Aim 1:
Name every team that the basketball preview below mentions, in order of first appearance, listing each team once.

Extract to read:

Alabama at No. 14 Florida, 7 p.m. ET, ESPNU: You have some difficult remote-control decisions in front of you, dear reader, and no, I'm not talking about "Glee." While Illinois and Purdue go at it on the mothership, ESPNU features this game, which could be as good as any we'll get Tuesday night. Like Penn State-OSU, the stakes are pretty simple: After losing at Mississippi Saturday, Alabama almost certainly needs to win out. Or at least get this game and make a run in the SEC tournament -- if the Tide want to sneak in the NCAA tournament on the strength of their impressive performance in conference play. If Alabama loses here, a win over Georgia Saturday might not do the trick. Florida has been solid in the O-Dome all season, so this is tantamount to Illinois' challenge above. But I'd expect Anthony Grant's tough, defensively efficient team to give it a go.

Data section:

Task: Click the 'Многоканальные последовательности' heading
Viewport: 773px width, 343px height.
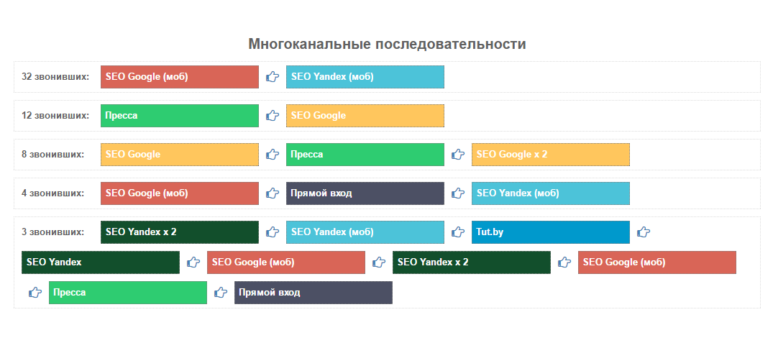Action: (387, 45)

---

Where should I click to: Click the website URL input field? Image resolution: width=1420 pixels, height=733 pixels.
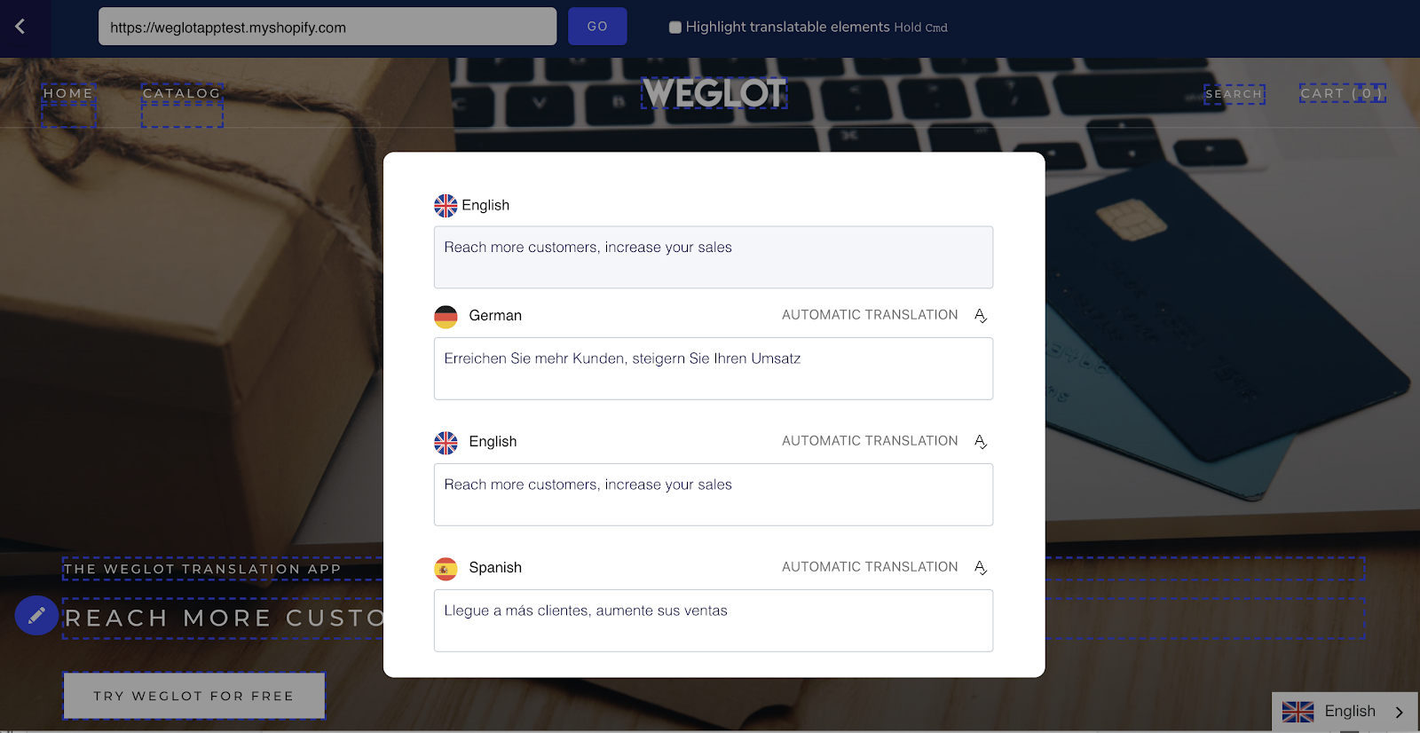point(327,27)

Aim 2:
In the entries, repeat everything from the line containing "Where should I" down to the line containing "point(327,27)", including both of those lines. Leave out the pictures.

Worked solution 1:
Alabama, Florida, Illinois, Purdue, Penn State, OSU, Mississippi, Georgia

Worked solution 2:
Where should I click to: Click the website URL input field? Image resolution: width=1420 pixels, height=733 pixels.
point(327,27)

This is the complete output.